Mount Pisgah’s Annual Wildflower Festival
By Envision Magazine on May 24, 2016
Keeping with Festival tradition, the day of the Mount Pisgah Arboretum’s 37th Annual Wildflower and Music Festival proves to be a rainy one. This doesn’t seem to discourage any of its attendees, however. They come to the festival in droves, even under a thin drizzle. Some are listening to the live music or learning about local and invasive plants for the very first time today; others have been coming to this celebration for years.
The festival, which is run by the Mount Pisgah Arboretum and made possible by hundreds of passionate volunteers, is an event with palpable heart and soul. Local musicians set a lively mood, while festival-goers ramble through booths full of plants, books, baked goods, natural history exhibits, food and drink. Twenty percent of all proceeds will go towards supporting the Arboretum and its work in conservation and community education, so people wander through the tents with an extra incentive to splurge.
With guided nature hikes and up to 400 wildflower species on display, the festival is as educational as it is fun. With all there is to see and do, no wonder the event has such an enthusiastic following.
“I’ve volunteered for this one and the Mushroom Festival for the last three years in a row,” says Ryan, a volunteer in the book booth, as he takes break to look at the wildflowers. “I look forward to this more than most major holidays. This is more fun, for me, than Christmas!”
For Ryan, the Wildflower Festival was also an introduction to a community. Though Ryan lived in Seattle when he attended his first Arboretum festival, he has recently moved to Eugene. “The festivals might have been the seed, pardon the pun. But, I’ve kind of fallen in love with the culture and the community here in Eugene–the sort of emphasis on conscious consumption and the holistic approach to well-being, that I’ve found people are really involved in here.”

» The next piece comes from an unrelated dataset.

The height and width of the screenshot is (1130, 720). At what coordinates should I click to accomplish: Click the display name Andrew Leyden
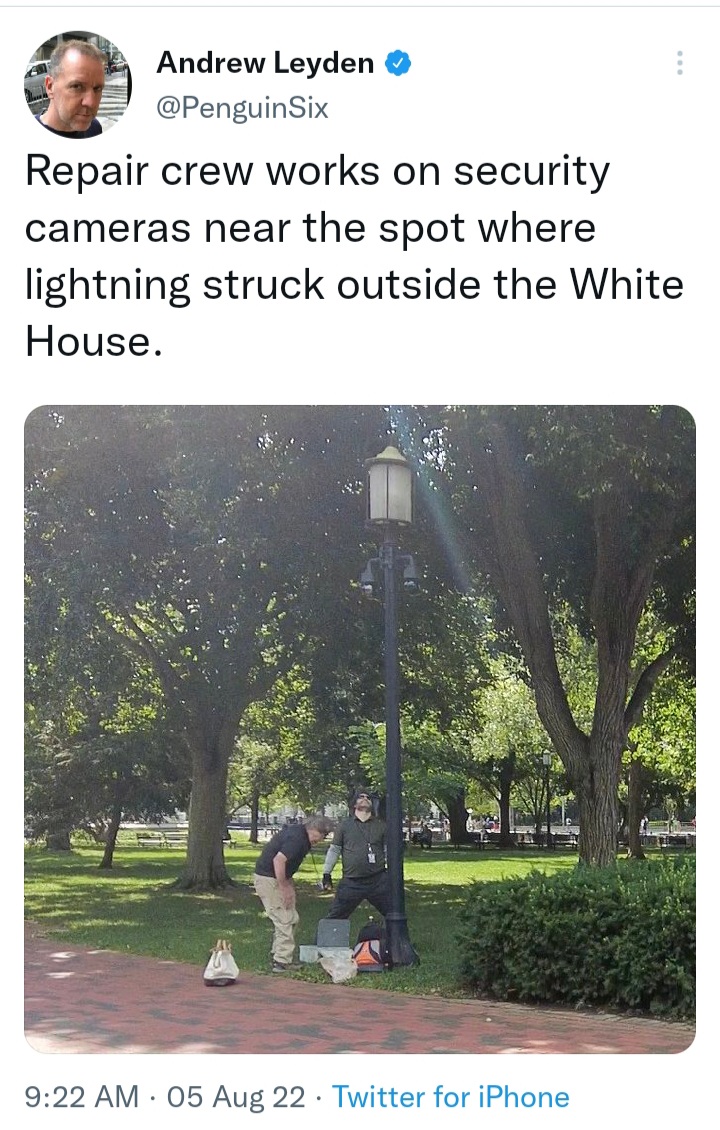265,63
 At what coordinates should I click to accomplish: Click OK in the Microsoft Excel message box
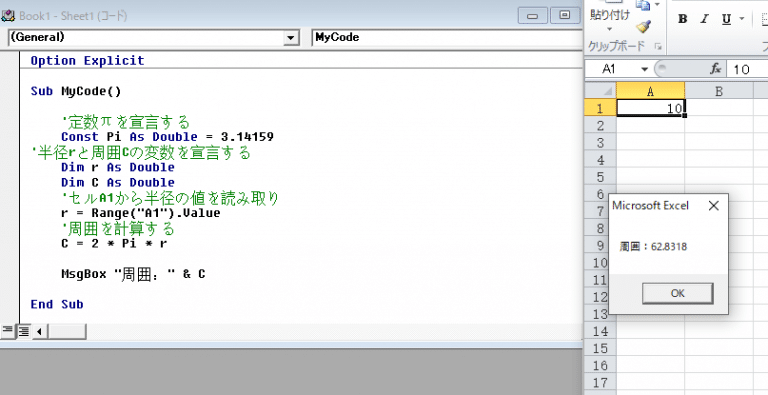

Like Ryan and many others, Jane Donahue also has a special history with the Wildflower Festival. She loves to come to the arboretum, and has been a vendor at the festival for at least ten years. “And it rains at every one!” she laughs, “It just waits for the Wildflower Festival… and then it rains!” The festival is the only place where Jane’s company Charting Nature sets up shop beyond the Internet. “We keep doing it because it’s fun,” she says, with a smile.
From vendors, to volunteers, to attendees, no one leaves the celebration disappointed. At day’s end, volunteers can be seen helping to carry boxes of plants and art to the parked cars, while friends and families mingle to say goodbye to this year’s Wildflower Festival, but not to the arboretum, which opens with sunrise and closes at sunset every day of the year.